Using the records below, output the stretch that opens with the line containing "Action: 110,310" and closes with the line containing "Task: Pick the Llum", exactly and including both lines, with nothing more.

→ Dataset excerpts:
[Start of Attachment]

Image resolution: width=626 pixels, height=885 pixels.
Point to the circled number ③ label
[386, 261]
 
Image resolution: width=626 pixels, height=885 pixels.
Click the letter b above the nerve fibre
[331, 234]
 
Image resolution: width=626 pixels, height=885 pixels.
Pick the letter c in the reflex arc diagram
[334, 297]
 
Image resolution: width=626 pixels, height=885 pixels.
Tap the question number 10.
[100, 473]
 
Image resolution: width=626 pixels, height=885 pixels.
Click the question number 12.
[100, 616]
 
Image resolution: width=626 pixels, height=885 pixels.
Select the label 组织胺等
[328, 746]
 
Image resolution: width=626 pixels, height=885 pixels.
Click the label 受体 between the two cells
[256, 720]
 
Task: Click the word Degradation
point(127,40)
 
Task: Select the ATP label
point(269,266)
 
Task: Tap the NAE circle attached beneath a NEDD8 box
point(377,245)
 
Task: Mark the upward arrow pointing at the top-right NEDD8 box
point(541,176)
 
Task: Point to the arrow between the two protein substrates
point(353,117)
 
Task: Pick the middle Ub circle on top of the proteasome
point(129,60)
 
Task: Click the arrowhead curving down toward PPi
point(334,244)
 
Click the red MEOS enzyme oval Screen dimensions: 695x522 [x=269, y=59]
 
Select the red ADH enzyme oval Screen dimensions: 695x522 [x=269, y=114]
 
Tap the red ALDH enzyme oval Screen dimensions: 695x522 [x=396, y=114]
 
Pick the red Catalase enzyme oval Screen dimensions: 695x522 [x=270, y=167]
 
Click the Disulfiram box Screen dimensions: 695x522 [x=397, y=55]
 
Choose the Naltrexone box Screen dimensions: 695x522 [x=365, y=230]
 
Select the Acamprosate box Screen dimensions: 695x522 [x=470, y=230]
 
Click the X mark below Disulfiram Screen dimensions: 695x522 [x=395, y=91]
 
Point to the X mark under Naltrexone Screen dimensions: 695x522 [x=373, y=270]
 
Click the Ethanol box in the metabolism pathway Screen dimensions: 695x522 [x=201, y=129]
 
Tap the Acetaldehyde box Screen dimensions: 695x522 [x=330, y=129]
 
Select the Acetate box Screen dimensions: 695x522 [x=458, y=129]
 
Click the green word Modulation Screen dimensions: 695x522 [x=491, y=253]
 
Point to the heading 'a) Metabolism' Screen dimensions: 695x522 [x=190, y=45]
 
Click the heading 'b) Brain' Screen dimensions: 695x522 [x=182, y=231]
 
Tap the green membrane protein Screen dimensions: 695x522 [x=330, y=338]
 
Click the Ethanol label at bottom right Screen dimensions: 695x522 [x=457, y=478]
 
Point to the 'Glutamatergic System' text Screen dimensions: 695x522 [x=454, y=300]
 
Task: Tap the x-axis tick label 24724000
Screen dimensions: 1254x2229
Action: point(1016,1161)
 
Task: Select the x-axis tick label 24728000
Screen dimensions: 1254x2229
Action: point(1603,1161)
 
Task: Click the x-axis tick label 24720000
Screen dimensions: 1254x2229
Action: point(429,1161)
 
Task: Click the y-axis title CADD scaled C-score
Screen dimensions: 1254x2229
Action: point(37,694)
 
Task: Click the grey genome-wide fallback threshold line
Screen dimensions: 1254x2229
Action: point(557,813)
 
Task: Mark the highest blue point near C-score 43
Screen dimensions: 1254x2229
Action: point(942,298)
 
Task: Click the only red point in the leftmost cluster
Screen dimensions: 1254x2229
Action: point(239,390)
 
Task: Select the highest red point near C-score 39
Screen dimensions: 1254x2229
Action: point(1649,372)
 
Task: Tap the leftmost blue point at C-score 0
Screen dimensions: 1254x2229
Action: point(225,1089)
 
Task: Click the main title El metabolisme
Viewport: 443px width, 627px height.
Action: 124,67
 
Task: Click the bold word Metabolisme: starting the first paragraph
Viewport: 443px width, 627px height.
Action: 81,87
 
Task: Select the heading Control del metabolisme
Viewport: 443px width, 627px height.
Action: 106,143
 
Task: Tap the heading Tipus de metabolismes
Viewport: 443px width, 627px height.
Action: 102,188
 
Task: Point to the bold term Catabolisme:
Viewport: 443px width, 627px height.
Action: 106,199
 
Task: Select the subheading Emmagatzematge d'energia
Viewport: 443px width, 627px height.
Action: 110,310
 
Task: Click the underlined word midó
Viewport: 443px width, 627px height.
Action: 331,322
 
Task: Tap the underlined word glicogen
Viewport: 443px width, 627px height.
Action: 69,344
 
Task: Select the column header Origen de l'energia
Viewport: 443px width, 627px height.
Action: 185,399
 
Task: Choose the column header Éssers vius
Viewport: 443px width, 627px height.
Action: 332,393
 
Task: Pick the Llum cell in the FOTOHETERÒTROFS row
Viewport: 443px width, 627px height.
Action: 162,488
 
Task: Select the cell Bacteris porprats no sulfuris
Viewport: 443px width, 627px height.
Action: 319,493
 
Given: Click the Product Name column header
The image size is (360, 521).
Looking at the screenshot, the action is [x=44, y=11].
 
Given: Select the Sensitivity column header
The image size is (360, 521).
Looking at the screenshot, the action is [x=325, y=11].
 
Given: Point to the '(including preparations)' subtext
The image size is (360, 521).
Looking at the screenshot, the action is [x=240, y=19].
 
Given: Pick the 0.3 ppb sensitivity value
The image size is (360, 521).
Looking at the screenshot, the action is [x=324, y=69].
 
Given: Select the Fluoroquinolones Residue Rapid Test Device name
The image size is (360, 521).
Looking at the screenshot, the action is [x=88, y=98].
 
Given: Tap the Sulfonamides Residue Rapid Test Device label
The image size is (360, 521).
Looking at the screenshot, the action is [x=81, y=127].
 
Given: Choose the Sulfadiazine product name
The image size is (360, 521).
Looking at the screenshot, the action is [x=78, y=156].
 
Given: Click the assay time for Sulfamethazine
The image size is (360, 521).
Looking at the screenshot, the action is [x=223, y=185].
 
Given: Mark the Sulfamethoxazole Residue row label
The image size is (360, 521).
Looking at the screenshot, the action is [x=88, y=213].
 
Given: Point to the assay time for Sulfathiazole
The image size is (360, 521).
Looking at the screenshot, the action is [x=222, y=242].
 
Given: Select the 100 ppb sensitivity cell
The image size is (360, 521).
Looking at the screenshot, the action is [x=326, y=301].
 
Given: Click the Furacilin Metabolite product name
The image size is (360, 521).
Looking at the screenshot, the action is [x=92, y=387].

[End of Attachment]

→ Response to the task:
Action: 110,310
 
Task: Click the underlined word midó
Viewport: 443px width, 627px height.
Action: 331,322
 
Task: Tap the underlined word glicogen
Viewport: 443px width, 627px height.
Action: 69,344
 
Task: Select the column header Origen de l'energia
Viewport: 443px width, 627px height.
Action: 185,399
 
Task: Choose the column header Éssers vius
Viewport: 443px width, 627px height.
Action: 332,393
 
Task: Pick the Llum cell in the FOTOHETERÒTROFS row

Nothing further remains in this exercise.